Rischio povertà più elevato per lavoratori part-time. Se si restringe l’osservazione alle tipologie contrattuali, nota Eurostat, il rischio di povertà tende a raddoppiare nel caso dei lavori a tempo parziale: nella media europea tale rischio passa dal 7,8% dei lavoratori a tempo pieno al 15,7%. Il discorso peggiora ulteriormente nel caso dei lavori a tempo determinato: rispetto ai contratti stabili il rischio di povertà risulta del 16,2% contro il 6,1%.



Dunque, al solito, si può adire al destino cinico e baro; si può pure considerare immorale la faccenda, ma senza riuscire a spostare di una virgola la questione. Vabbè, puoi provare a metterci una pezza con il debito.

Condizioni di offerta estremamente appetibili, tassi di interesse ai minimi spingono verso l’alto le richieste di finanziamento da parte delle famiglie italiane: nel 2019, secondo ultimo aggiornamento del Barometro del Credito alle Famiglie, viene fuori una crescita del 6,7% rispetto al 2018; l’incremento è stato del 4,7% relativamente alla componente dei prestiti personali e dell’8,5% per i prestiti finalizzati all’acquisto di beni e servizi.

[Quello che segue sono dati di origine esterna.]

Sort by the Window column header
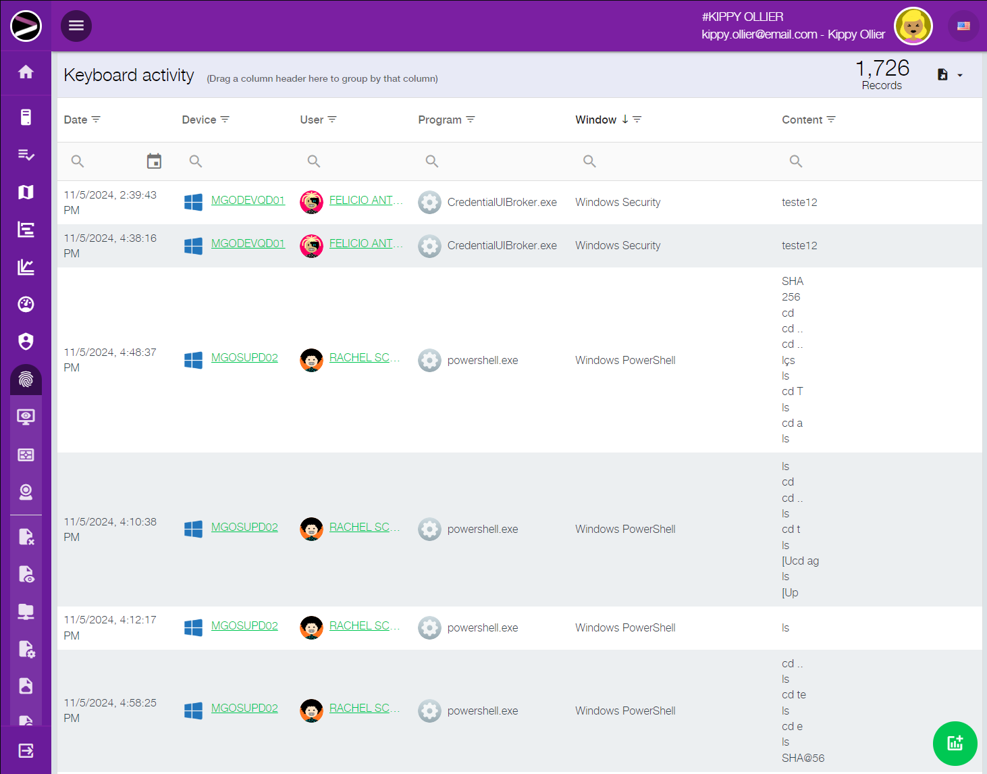Screen dimensions: 987x774 coord(595,120)
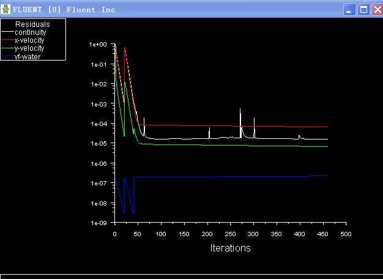Select the y-velocity legend label
This screenshot has height=279, width=383.
[x=29, y=48]
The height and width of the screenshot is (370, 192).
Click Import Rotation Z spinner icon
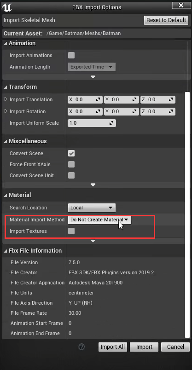click(171, 111)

Cavolo, la pezza non basta al poco lavoro e mal pagato se, nell’ultimo anno, il 32,5% degli italiani ha rinunciato a effettuare controlli medici e di prevenzione e il 27,3% ha tagliato sulle spese dentistiche. Tra le rinunce nell’ultimo anno, al primo posto l’acquisto di una nuova auto (51,4%), il 44,2% invece ha rimandato lavori di ristrutturazione nella propria abitazione, il 38,2% ha rinunciato a sostituire arredi di casa ed elettrodomestici logorati, il 28,5% ha fatto a meno delle riparazioni del proprio autoveicolo e il 34,5% delle spese per un/una badante.

L’Istat, che ha orecchie tese e sguardo aguzzo, ha indicato in -0,3% t/t il Pil del quarto trimestre 2019; il calo congiunturale più marcato dal lontano 2013. Stagnazione! Si, cos’altro sennò, quel vacillìo se i medici non medicano, le auto dal concessionario arrugginiscono, l’abitazione si degrada, la lavatrice non lava e l’automobile non ce la fa ad andare così come lo sbadato nonno?

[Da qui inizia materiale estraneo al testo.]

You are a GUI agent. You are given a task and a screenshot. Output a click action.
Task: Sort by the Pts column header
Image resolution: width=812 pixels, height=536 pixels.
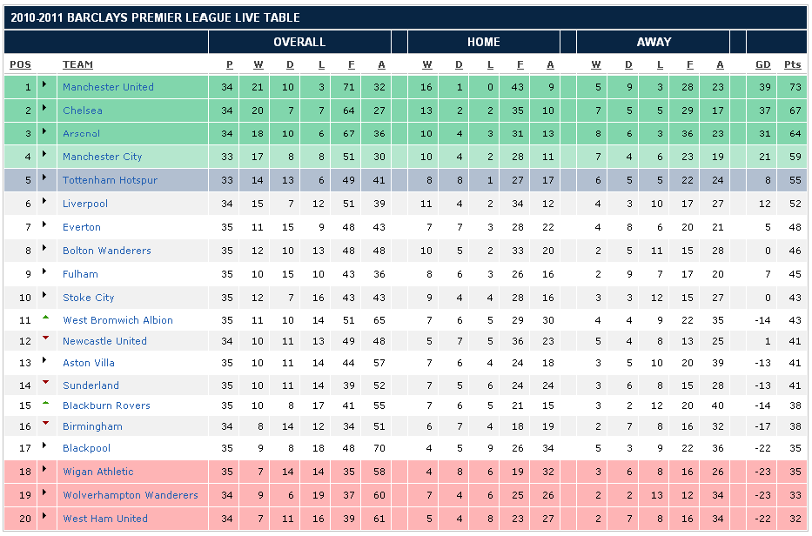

Dunque mettendo in ordine i fatti, anzi i misfatti, vien fuori il fattaccio: lo sconquasso della produttività totale dei fattori. Beh fattorini, più che fattori, fin quando faranno resistenza a far entrare nell’esclusivo club di quella produttività: il fattore consumo.

La crescita si fa con la spesa, non con il fare d’impresa, il  lavoro e la produzione; a spesa fatta i produttori dovranno ri-produrre, chi non lavora lavorare, gli altri ri-lavorare. Verrà generata ricchezza da allocare. Già, nel ri-allocarla chi vorrà correre il rischio di veder i consumatori, ri-vacillare?